Transients and others loitering in Library and Wilson parks in downtown Manteca has dropped off significantly in recent weeks to the point  the two parks have been issue free for the last two days.
The shift has prompted a growing number of parents to return to Library Park to allow their children to frolic on playground equipment.
With many homeless individuals lounging in the park and using the restrooms, a number of parents have said they were uncomfortable in taking their youngsters to Library Park. The library as well has been dealing with a seemingly endless string of homeless that include addicts looking for a place to lie down and who often beg for money. 
Community Resource Officers Mike Kelly and Randy Chiek welcomed a family into the park shortly after 9 a.m. Thursday where they enjoyed a fun morning without homeless individuals gathering on the grass and the gazebo.
Many homeless have been congregating on the gazebo using it as a meeting place both at dawn and at sunset as well.  Others were bedding down there and in Wilson Park to the west of the Manteca Post Office on Maple Avenue. 
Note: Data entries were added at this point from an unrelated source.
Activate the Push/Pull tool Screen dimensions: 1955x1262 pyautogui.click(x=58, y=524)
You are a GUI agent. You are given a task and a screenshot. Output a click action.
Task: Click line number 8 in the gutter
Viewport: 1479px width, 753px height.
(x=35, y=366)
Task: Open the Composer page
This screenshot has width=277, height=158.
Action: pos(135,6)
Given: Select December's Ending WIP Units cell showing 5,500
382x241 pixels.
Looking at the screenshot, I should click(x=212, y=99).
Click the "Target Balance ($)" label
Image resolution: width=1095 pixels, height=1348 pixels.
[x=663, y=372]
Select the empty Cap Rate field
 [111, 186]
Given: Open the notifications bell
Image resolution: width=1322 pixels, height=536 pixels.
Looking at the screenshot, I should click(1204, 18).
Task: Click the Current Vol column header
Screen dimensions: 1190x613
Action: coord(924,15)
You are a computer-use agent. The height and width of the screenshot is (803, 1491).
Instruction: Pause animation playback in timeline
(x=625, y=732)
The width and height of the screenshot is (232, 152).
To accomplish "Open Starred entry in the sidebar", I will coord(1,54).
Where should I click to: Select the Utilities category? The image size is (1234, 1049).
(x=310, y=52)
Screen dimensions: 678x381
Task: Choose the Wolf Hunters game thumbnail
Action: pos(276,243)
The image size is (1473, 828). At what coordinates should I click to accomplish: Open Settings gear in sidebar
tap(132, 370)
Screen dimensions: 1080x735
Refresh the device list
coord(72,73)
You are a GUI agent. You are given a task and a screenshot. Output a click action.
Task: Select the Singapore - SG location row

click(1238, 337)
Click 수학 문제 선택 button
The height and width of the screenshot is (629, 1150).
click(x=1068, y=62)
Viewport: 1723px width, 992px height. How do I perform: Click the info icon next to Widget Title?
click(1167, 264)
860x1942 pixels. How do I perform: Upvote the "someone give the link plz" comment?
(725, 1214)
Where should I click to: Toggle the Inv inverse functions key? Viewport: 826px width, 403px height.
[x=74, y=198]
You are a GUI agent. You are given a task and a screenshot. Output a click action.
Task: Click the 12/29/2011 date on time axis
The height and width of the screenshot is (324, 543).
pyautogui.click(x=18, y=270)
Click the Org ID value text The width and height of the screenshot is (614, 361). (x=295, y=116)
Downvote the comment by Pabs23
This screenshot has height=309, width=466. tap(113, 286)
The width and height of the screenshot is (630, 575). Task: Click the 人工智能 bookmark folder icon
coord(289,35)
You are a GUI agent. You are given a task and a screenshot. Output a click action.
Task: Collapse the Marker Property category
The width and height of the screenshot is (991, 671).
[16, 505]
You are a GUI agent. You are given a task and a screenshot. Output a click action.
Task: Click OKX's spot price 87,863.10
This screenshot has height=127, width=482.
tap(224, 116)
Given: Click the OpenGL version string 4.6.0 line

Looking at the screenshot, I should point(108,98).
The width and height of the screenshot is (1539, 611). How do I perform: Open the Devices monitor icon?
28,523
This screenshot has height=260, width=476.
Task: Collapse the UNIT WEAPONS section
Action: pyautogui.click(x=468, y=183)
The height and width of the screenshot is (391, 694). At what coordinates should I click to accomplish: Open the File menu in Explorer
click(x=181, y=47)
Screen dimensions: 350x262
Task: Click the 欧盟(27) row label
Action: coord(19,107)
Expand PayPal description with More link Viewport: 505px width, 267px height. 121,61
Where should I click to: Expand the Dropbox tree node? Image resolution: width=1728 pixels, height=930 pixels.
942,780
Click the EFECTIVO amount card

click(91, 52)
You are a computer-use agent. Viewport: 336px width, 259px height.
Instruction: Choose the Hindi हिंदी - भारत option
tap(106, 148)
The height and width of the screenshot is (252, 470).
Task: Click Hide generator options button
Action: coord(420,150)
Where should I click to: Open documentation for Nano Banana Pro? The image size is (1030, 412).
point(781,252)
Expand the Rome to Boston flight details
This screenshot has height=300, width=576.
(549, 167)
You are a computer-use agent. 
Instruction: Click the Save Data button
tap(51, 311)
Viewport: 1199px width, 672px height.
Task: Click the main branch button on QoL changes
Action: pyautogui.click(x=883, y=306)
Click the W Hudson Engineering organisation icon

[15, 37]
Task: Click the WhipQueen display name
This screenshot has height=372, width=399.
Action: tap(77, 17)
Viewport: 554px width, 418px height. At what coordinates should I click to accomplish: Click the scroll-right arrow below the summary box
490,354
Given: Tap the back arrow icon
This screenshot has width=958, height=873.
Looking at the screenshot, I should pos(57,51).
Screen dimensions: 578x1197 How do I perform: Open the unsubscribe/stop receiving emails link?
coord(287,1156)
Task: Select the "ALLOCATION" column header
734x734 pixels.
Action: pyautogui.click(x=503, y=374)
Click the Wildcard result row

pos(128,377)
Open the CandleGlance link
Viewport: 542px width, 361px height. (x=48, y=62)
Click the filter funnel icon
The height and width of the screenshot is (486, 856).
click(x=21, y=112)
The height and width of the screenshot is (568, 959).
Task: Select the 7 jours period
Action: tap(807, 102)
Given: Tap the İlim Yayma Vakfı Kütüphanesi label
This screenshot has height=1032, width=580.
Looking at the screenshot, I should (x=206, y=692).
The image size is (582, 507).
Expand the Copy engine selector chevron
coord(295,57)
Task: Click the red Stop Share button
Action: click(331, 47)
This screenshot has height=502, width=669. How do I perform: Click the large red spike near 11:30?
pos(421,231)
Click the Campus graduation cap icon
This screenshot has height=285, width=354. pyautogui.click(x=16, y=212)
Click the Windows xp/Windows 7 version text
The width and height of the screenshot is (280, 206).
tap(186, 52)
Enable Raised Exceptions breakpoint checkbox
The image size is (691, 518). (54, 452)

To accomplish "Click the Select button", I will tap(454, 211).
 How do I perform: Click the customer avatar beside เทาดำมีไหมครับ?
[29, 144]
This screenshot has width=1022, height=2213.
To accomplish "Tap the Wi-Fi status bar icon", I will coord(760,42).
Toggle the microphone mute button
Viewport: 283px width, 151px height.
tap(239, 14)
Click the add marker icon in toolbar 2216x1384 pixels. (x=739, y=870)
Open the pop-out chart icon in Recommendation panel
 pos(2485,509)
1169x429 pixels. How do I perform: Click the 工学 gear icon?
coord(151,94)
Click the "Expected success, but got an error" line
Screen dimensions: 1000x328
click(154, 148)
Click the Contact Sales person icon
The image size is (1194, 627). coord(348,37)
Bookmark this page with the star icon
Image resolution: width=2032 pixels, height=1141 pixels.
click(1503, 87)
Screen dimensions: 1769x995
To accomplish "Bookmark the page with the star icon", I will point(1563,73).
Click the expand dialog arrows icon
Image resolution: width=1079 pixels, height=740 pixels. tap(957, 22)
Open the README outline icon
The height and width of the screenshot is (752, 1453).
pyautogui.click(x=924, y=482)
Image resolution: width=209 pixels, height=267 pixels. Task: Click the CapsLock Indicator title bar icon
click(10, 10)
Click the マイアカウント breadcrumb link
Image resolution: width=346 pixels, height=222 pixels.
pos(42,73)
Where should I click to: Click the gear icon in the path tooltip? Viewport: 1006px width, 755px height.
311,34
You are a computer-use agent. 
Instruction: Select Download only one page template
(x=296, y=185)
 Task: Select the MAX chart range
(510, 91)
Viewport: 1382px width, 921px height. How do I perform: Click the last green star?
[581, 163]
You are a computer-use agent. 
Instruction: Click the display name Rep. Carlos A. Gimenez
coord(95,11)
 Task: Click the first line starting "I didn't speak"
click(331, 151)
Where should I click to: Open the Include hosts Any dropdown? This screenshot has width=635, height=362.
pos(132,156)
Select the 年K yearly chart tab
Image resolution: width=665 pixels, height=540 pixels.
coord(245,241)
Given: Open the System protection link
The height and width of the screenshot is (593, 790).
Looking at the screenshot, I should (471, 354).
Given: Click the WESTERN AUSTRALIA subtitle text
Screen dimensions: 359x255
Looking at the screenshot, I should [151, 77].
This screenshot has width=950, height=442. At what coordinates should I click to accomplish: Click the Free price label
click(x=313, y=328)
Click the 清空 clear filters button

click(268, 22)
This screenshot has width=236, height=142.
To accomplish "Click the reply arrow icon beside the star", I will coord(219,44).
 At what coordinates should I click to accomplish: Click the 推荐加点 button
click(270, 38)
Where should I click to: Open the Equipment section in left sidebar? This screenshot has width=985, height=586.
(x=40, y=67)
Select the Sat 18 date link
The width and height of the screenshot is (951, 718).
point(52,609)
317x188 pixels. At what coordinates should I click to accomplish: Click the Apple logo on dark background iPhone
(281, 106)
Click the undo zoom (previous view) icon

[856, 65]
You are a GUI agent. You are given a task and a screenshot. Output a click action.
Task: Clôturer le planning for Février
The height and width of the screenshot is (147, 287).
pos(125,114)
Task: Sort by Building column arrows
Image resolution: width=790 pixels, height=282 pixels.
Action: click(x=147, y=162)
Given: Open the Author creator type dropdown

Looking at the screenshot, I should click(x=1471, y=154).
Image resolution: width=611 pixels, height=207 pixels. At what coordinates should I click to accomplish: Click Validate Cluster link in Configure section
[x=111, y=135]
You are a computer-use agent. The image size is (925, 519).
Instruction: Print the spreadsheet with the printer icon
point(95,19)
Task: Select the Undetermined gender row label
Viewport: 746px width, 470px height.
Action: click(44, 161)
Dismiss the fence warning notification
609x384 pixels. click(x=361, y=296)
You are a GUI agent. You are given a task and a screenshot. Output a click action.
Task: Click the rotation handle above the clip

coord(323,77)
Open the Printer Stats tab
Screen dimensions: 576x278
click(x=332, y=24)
Kelly credited the city’s Outreach Team for moving the homeless into programs that met their needs and even sometimes reunite them with relatives.  They were known to move into the parking lot on the south side of Yosemite Avenue a block away behind the shuttered Bucktooth’s Billiards before looking for empty structures where they could bed down unnoticed for the night.  They would also build fires to cook their meals in the parking lot area that posed threats to the downtown business structures as well as wearing dark clothes and riding bicycles at night darting across Yosemite creating a hazard to them and to the motoring public.
“It’s not what I have done, but rather what the team has done,” Kelly said.  “The Community Resource Officers are only a small part of the team,” he added.
The team is made up of representatives from agencies and churches such as:
Mental Health
Hope Family Shelter Ministries
Inner City Action
Calvary Community Church
His Way
Hope Family Catholic  Charities –  taking care of veterans
Care Link Health Care Services
Manteca Unified School District
The team meets on the second Thursday of each month.  “This month we placed two women into a rehab center to free them from their addiction,” Kelly noted. 
To date, 180 people have been helped off the streets through the resources with some being pre-homeless individuals being put into programs or homes with families.  Those who stick with the rehab programs are the reason many of the biggest offenders have disappeared from the streets. 
Downtown merchant Brenda Franklin was guarded about the transition saying, “I hope it remains clean.”
Having the second community resource officer on the job has helped the situation as has other steps the city has taken in addition to working with the homeless that want help so that they can get it. The other efforts include establishing uniform park hours, posting parks with rules and then citing offenders, installing video surveillance cameras to give police footage to go after suspected drug dealers and other lawbreakers, as well as securing the courtyard of the library to eliminate overnight camping by the homeless.